**WHAT THE EXERCISE ASKS:** Whenever a line below holds the word "will", count it; then give the total and nothing else.

**STUDY MATERIAL:**
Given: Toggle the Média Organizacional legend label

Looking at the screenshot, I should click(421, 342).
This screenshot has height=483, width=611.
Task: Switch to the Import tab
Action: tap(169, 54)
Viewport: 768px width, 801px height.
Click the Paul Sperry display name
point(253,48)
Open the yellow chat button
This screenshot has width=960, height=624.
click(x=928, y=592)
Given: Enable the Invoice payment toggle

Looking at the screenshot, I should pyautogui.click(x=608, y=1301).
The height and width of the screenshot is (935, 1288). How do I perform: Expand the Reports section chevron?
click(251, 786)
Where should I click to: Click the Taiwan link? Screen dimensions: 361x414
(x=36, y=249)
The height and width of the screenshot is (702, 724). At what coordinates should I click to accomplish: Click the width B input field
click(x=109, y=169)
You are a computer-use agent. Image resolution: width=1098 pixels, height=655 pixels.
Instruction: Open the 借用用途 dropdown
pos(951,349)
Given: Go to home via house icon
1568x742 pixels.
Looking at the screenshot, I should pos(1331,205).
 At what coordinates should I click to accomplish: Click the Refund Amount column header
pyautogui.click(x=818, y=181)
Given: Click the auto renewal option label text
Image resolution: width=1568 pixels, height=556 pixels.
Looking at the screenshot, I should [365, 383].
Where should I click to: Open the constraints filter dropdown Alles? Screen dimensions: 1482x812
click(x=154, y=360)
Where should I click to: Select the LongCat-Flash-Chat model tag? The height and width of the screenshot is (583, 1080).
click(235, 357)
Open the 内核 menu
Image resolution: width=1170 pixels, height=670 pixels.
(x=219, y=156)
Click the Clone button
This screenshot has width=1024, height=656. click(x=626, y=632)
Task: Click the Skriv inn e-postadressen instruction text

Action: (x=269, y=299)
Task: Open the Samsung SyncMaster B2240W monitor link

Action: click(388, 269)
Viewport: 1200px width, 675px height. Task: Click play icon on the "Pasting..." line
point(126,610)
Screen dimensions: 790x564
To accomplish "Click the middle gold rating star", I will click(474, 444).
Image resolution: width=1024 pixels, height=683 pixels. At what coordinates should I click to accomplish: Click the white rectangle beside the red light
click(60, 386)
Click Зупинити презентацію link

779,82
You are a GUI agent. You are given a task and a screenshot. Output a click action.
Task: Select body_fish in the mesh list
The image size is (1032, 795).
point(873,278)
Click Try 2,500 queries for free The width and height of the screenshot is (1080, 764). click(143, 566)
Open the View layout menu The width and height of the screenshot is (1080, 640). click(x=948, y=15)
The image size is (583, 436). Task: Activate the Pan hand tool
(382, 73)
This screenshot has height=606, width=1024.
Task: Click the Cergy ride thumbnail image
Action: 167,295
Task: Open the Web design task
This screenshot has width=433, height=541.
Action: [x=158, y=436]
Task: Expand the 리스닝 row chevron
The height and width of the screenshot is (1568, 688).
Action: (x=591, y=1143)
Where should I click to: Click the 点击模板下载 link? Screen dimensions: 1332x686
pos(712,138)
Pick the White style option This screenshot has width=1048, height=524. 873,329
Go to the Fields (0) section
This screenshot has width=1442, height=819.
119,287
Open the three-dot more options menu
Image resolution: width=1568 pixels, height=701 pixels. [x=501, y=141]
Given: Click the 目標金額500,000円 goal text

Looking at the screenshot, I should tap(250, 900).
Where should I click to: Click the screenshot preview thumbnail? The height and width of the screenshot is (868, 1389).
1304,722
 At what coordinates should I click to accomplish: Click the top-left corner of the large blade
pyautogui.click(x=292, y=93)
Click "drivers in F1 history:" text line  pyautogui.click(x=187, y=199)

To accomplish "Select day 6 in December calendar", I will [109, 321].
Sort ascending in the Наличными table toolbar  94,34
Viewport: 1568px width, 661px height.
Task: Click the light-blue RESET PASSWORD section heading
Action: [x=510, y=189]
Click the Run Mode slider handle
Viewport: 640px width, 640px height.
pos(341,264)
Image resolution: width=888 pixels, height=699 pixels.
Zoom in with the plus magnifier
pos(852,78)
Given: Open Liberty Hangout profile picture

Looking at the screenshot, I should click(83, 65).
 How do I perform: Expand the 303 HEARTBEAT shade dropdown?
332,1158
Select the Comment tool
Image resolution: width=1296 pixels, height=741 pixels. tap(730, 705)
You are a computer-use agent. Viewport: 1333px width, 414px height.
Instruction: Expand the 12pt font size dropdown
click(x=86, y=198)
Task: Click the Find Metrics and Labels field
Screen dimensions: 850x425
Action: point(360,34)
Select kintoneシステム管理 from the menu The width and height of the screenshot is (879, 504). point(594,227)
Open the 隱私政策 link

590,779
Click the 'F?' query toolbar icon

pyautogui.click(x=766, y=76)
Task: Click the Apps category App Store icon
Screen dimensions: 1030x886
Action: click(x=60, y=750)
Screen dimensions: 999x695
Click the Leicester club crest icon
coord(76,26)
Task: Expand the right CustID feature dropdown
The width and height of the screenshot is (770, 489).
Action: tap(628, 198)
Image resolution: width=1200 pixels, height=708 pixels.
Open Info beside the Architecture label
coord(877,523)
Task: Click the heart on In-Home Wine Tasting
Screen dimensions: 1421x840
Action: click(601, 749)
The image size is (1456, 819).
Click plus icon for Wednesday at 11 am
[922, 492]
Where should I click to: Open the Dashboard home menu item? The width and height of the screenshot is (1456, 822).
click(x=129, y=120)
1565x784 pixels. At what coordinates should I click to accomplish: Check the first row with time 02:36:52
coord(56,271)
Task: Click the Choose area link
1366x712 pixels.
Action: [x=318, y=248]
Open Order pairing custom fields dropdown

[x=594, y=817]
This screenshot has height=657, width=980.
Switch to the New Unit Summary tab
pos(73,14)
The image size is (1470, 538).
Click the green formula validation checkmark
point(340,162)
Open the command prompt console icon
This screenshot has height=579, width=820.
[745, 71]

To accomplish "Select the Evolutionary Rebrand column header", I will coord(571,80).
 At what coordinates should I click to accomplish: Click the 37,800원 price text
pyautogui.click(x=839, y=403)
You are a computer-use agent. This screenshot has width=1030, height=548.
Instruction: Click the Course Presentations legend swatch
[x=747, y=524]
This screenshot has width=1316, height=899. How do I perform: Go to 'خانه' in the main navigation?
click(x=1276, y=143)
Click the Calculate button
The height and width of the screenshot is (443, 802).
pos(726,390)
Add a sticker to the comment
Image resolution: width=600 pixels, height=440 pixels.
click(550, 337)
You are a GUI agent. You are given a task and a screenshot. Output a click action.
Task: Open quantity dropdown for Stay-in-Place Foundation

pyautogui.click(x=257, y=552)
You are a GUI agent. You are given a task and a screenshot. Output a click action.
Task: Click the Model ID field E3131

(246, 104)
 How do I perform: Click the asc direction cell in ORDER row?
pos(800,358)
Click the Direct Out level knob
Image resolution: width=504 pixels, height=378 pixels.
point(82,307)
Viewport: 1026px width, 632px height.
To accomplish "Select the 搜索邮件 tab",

**EXERCISE RESPONSE:** 3